Studio album by Glass Hammer
- Released: September 1, 2002
- Genre: Progressive rock, symphonic rock
- Length: 66:46
- Label: Arion, Sound Resources
- Producer: Steve Babb, Fred Schendel

Glass Hammer chronology
| The Middle-Earth Album (2001) | Lex Rex (2002) | Shadowlands (2004) |

= Lex Rex (album) =

Lex Rex is the sixth studio album by American progressive rock band Glass Hammer, released on September 1, 2002.

It is the first album of the band to be released with the same line-up as its predecessor. This line-up, consisting of Fred Schendel, Steve Babb, Susie Bogdanowicz and Walter Moore, would last until their tenth studio album, 2007's Culture of Ascent.

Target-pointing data

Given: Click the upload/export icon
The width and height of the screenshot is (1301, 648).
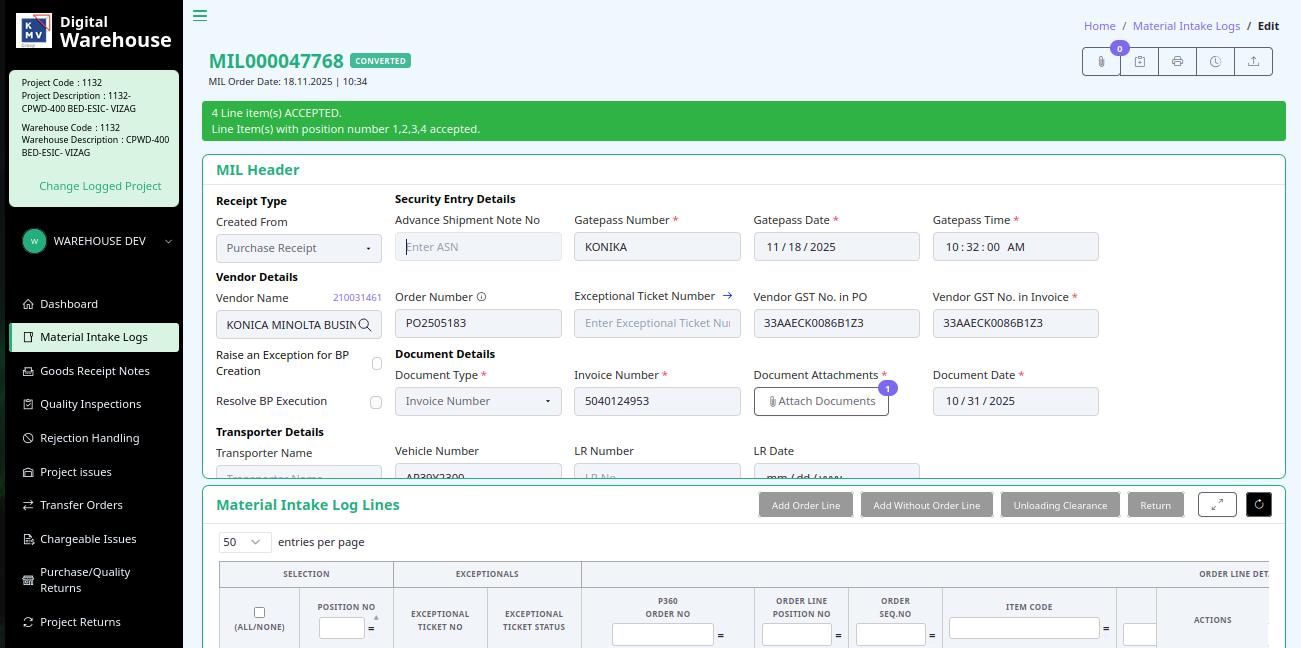Looking at the screenshot, I should click(x=1253, y=62).
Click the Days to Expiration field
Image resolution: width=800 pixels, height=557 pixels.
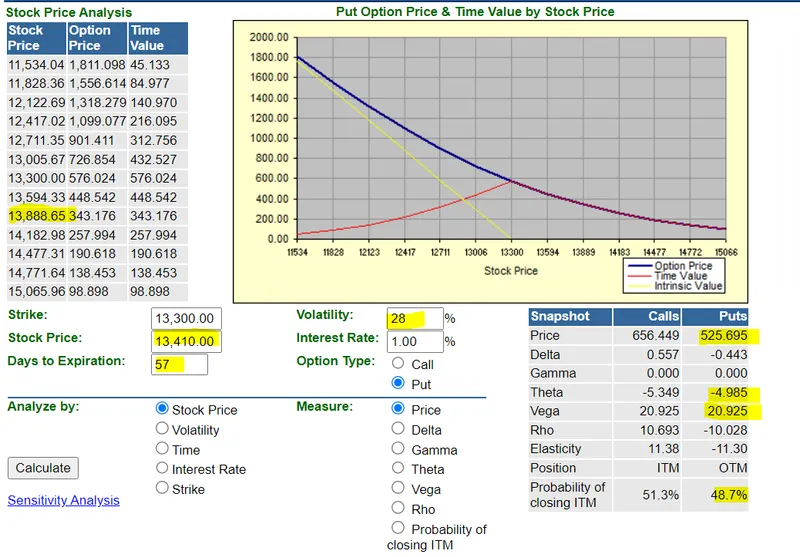point(179,364)
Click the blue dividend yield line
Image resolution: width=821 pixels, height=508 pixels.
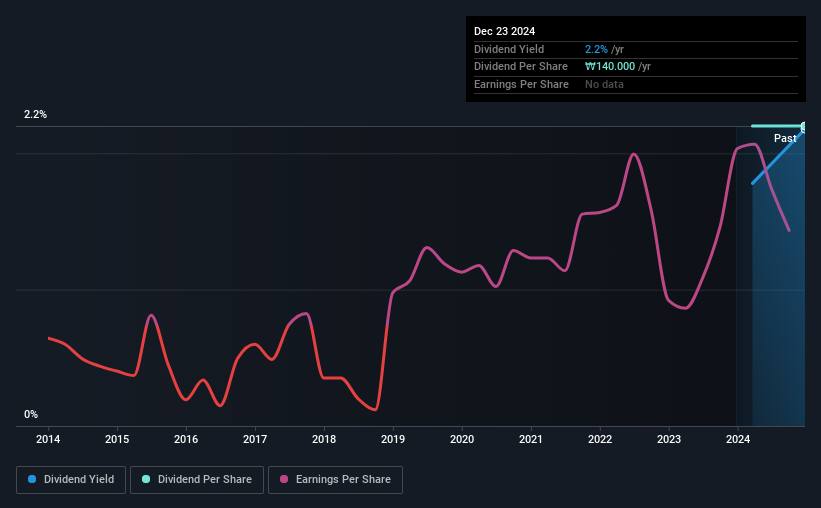click(777, 156)
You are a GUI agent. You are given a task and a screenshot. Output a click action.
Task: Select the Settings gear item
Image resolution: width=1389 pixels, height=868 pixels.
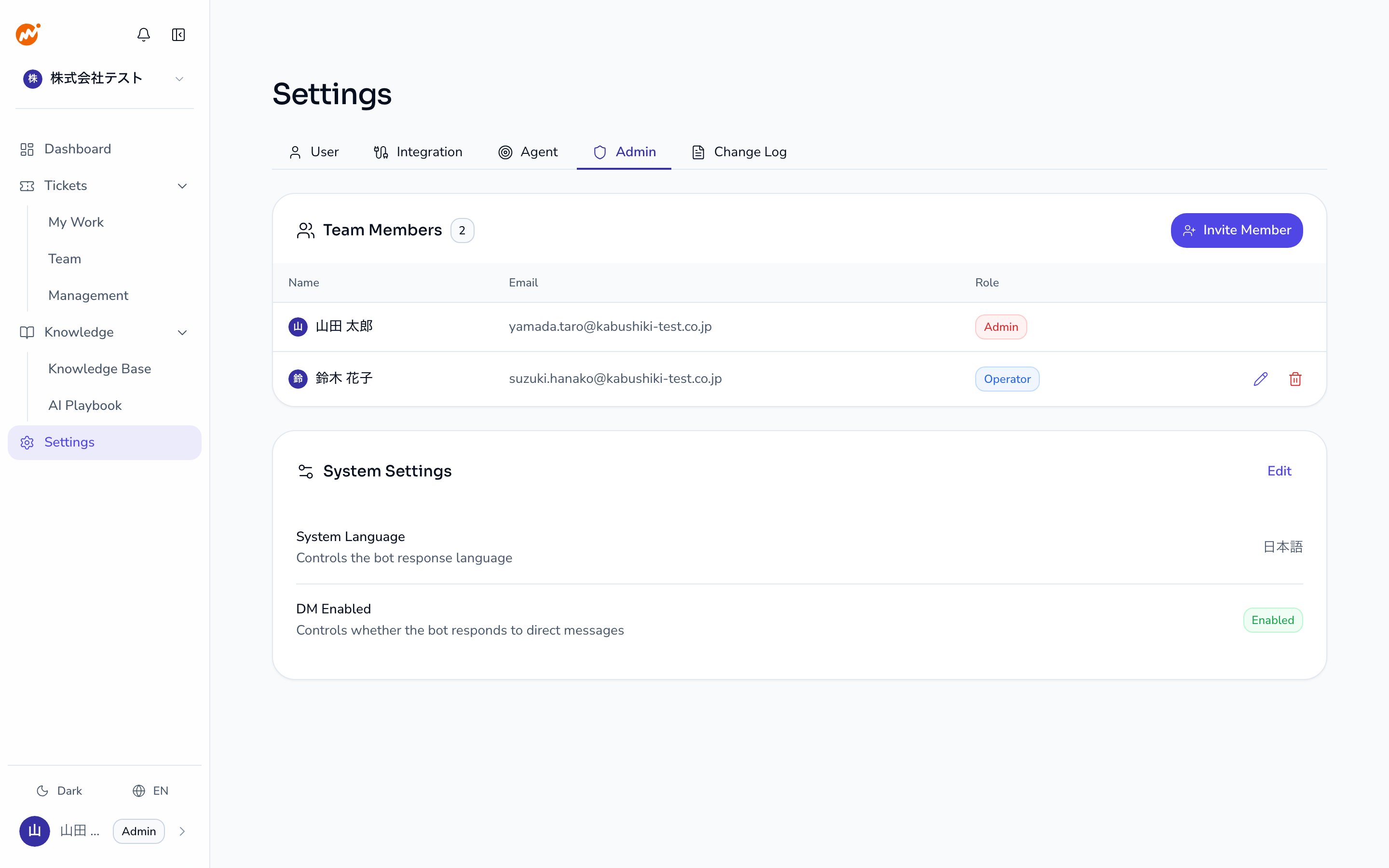tap(105, 442)
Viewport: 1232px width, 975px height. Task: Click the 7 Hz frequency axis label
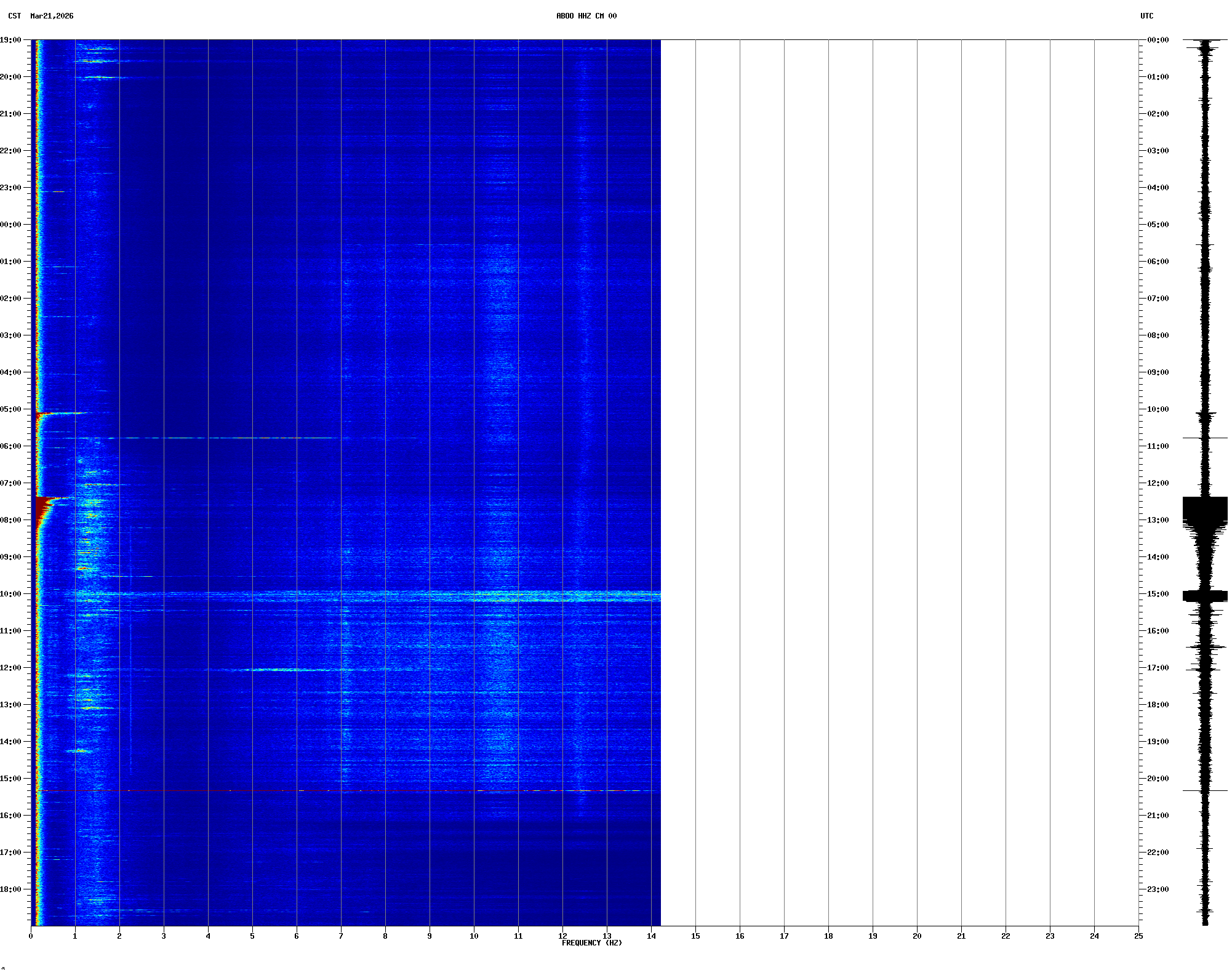point(341,936)
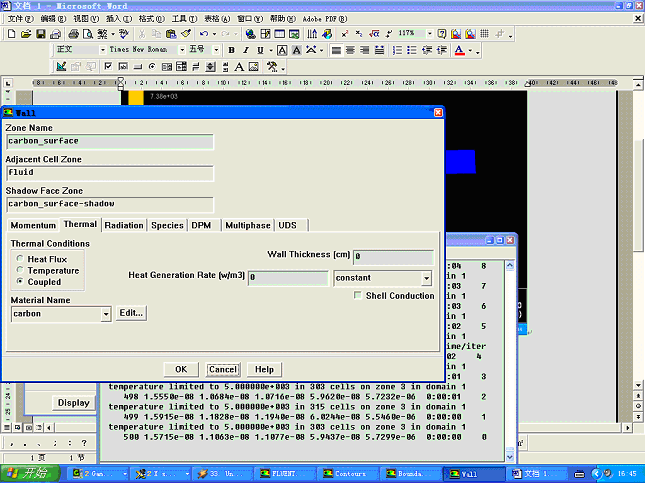
Task: Select the Temperature thermal condition
Action: 20,271
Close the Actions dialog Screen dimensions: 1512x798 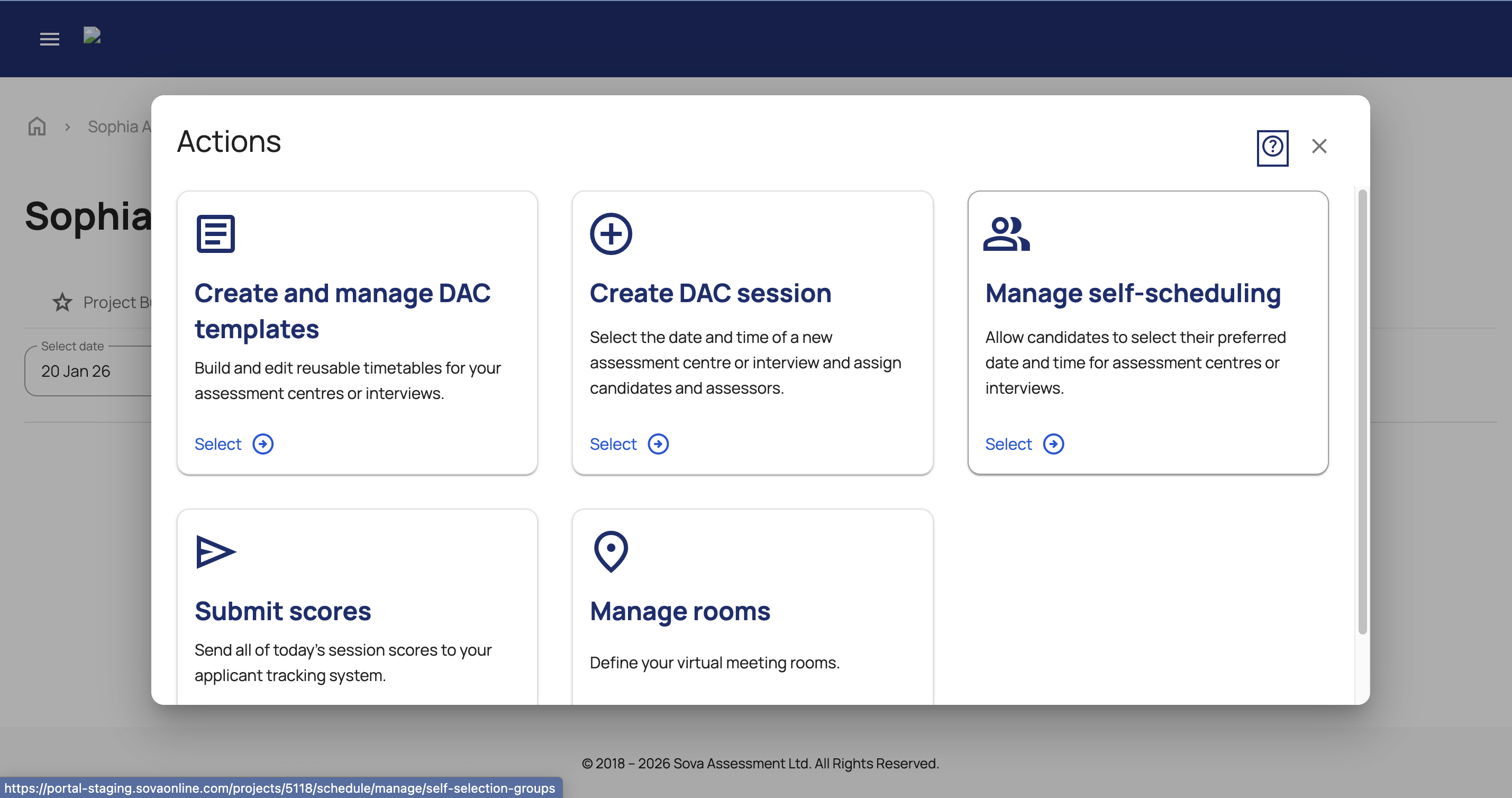[x=1319, y=146]
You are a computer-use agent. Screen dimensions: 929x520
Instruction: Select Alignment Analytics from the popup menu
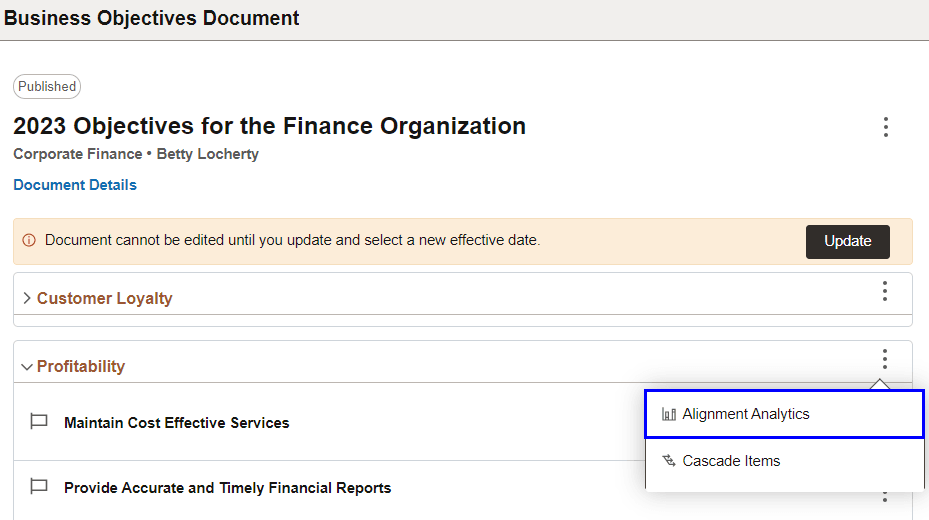tap(746, 414)
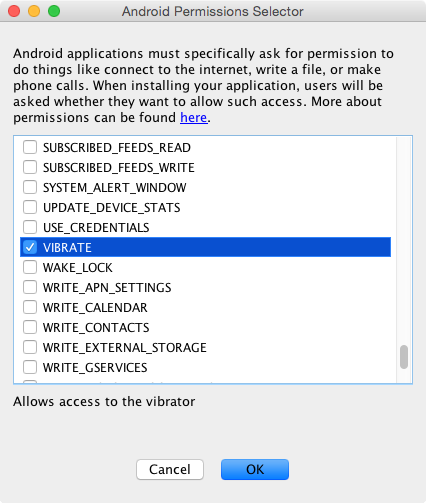Image resolution: width=426 pixels, height=503 pixels.
Task: Select the SYSTEM_ALERT_WINDOW row label
Action: pyautogui.click(x=115, y=188)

[Required tasks]:
(a) In the album article, which release marked the last album by the line-up of Fred Schendel, Steve Babb, Susie Bogdanowicz and Walter Moore?
(b) Render this sentence from the album article in Spanish: "Lex Rex is the sixth studio album by American progressive rock band Glass Hammer, released on September 1, 2002."
(c) Write the next part of the article about the Glass Hammer album Lex Rex, picking up after its final sentence.
The data were taken from a separate source that has no connection to the album article.

[Answer set]:
(a) Culture of Ascent, the band's tenth studio album, from 2007.

(b) Lex Rex es el sexto álbum de estudio de la banda estadounidense de rock progresivo Glass Hammer, publicado el 1 de septiembre de 2002.

(c)
== Track listing ==

| No. | Title | Length |
|---|---|---|
| 1. | "Good Evening" | 0:51 |
| 2. | "Tales of the Great Wars" | 10:42 |
| 3. | "One King" | 6:07 |
| 4. | "Further Up and Further In" | 15:13 |
| 5. | "Intermission" | 1:08 |
| 6. | "Music for Four Hands (and Temporal Anomaly)" | 2:19 |
| 7. | "A Cup of Trembling" | 7:50 |
| 8. | "Centurion" | 7:47 |
| 9. | "When We Were Young" | 9:53 |
| 10. | "Goodnight" | 1:11 |
| 11. | "Heroes and Dragons" | 3:45 |
| Total length: |  | 66:46 |

==Personnel==
Glass Hammer
- Fred Schendel – lead and backing vocals, steel guitars, electric and acoustic guitars, Hammond organ, piano, pipe organ, keyboards, synthesizers, Mellotron, mandolin, recorder, drums, percussion
- Steve Babb – lead and backing vocals, four and eight-string bass guitars, keyboards, pipe organ, Hammond organ, Mellotron
- Susie Bogdanowicz – lead vocals and backing vocals
- Walter Moore – lead and backing vocals

Additional musicians
- Sarah Lowell – lead and backing vocals
- Haley McGuire – lead and backing vocals
- Carrie Streets – backing vocals
- Bjorn Lynne – lead guitar on "Tales of the Great Wars"
- Charlie Shelton – lead guitar on "One King"
- David Carter – lead guitar on "Further Up and Further In"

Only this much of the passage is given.